The dual tuners enable both standard-definition (SD) and high-def (HD) programs to be watched and recorded. It's up to you to supply the antenna. Alternately, you can plug in a raw cable TV connection (straight from the wall jack) to get unencrypted "ClearQAM" TV channels. Just be aware that more and more cable systems are starting to lock out these channels, so selection may be increasingly limited.
The box itself is quite small--about the size of a pack of cigarettes--with just a power light at the front and an Ethernet port and RF cable connector for the antenna on the back.
The HDHomeRun has no wireless capability, so it needs to be put someplace that has access both to an Ethernet cable (for your home network) and an antenna (or cable TV connection), as well as an AC power source. That said, it doesn't have to be near your TV or computer at all--it could be set up in a spare bedroom, an attic, or any place else, so long it was access to those three key connections.
Setup on a Windows machine involves downloading a small app from SiliconDust called HDHomeRun QuickTV. Once installed, you use Windows Media Center to actually watch and record TV shows. (The HDHomeRun is also compatible with third-party DVR software, including BeyondTV, SageTV, and TotalMedia.)
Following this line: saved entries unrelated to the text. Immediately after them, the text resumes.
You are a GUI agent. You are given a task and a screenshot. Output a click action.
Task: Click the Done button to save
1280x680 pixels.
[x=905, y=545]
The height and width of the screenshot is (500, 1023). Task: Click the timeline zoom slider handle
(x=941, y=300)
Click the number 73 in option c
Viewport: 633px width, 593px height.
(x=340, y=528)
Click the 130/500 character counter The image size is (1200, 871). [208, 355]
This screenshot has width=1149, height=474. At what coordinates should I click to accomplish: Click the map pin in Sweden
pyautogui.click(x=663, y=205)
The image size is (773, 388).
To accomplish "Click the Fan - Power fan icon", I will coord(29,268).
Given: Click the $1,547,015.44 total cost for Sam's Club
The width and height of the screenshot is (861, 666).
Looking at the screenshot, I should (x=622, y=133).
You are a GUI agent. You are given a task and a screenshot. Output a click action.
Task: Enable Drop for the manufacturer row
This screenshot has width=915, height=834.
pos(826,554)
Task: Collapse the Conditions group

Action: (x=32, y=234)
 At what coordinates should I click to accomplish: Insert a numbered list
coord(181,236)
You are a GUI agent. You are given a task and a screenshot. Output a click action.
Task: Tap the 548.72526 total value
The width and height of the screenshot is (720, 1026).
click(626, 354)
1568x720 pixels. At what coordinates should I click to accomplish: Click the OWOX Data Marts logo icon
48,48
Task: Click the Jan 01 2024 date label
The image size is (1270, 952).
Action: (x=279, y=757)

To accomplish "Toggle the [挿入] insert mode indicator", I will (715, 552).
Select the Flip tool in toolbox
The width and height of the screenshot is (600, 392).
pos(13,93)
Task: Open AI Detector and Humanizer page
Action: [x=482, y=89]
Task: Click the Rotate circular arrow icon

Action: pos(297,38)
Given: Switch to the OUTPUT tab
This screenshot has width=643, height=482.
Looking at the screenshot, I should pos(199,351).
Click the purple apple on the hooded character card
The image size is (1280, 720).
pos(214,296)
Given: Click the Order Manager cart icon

Running the drivers on a PC, the program detected the HomeRun instantly and downloaded the latest firmware. Heading to Windows Media Center, the Live TV option found the tuners without any extra fiddling and let me record one program while watching another. If you have two computers using the tuners, the device will allocate one per PC.
When running it on a wireless network, I found that the HDHomeRun required a lot of bandwidth; even with with a 20Mbit Wi-Fi connection the feed was unwatchable on my PC. I could only get a stable picture by connecting an Ethernet cable. The picture was quite good, though, with no noticeable artifacts. Your wireless mileage may vary, but if you live in an apartment with other routers around, you may find you have no option but to go wired.
If you're interested in Mac performance, please see the Elgato HDHomeRun review.
If you have a solid signal to your router, then the HDHomeRun could be a good option for PC users, with a high-quality picture and relative ease of use. We'd still recommend wired if you want to stream HD or more than one channel.